__Assignment__
When you reach the line that contains "Open the profile avatar E", set down that line and every one after it through the end of the records, exactly as written and with no pictures.

__Source data__
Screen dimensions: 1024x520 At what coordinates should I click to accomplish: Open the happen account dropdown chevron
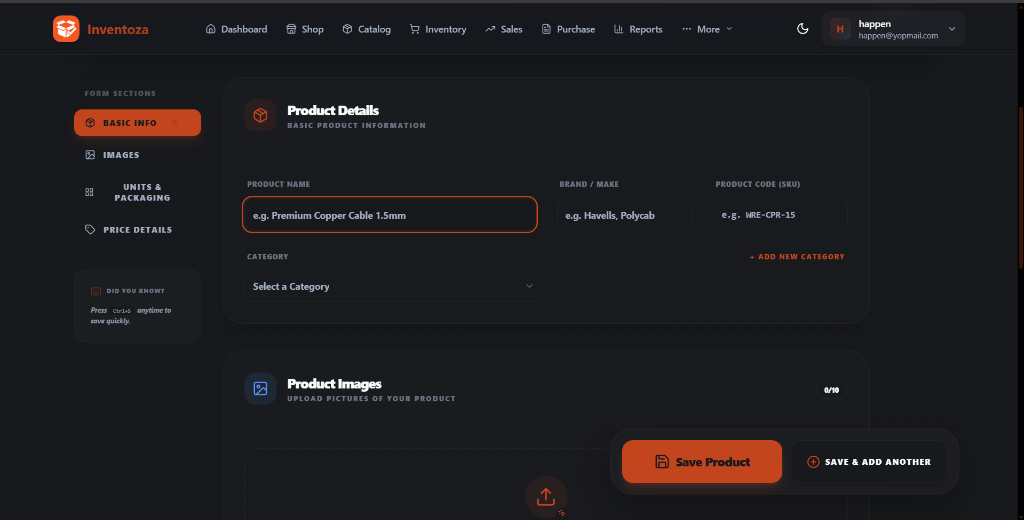click(952, 29)
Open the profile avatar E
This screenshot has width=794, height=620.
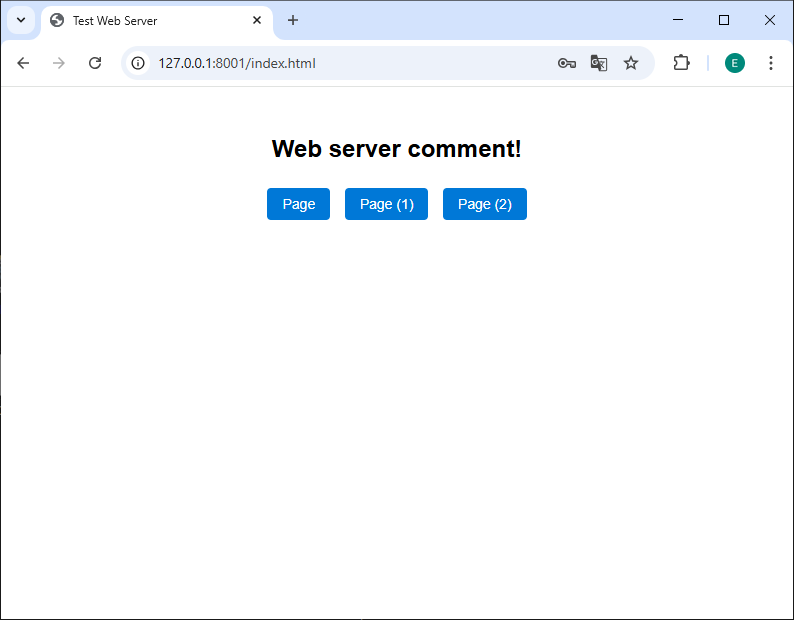pyautogui.click(x=735, y=63)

__Final answer__
Open the profile avatar E
This screenshot has width=794, height=620.
pyautogui.click(x=735, y=63)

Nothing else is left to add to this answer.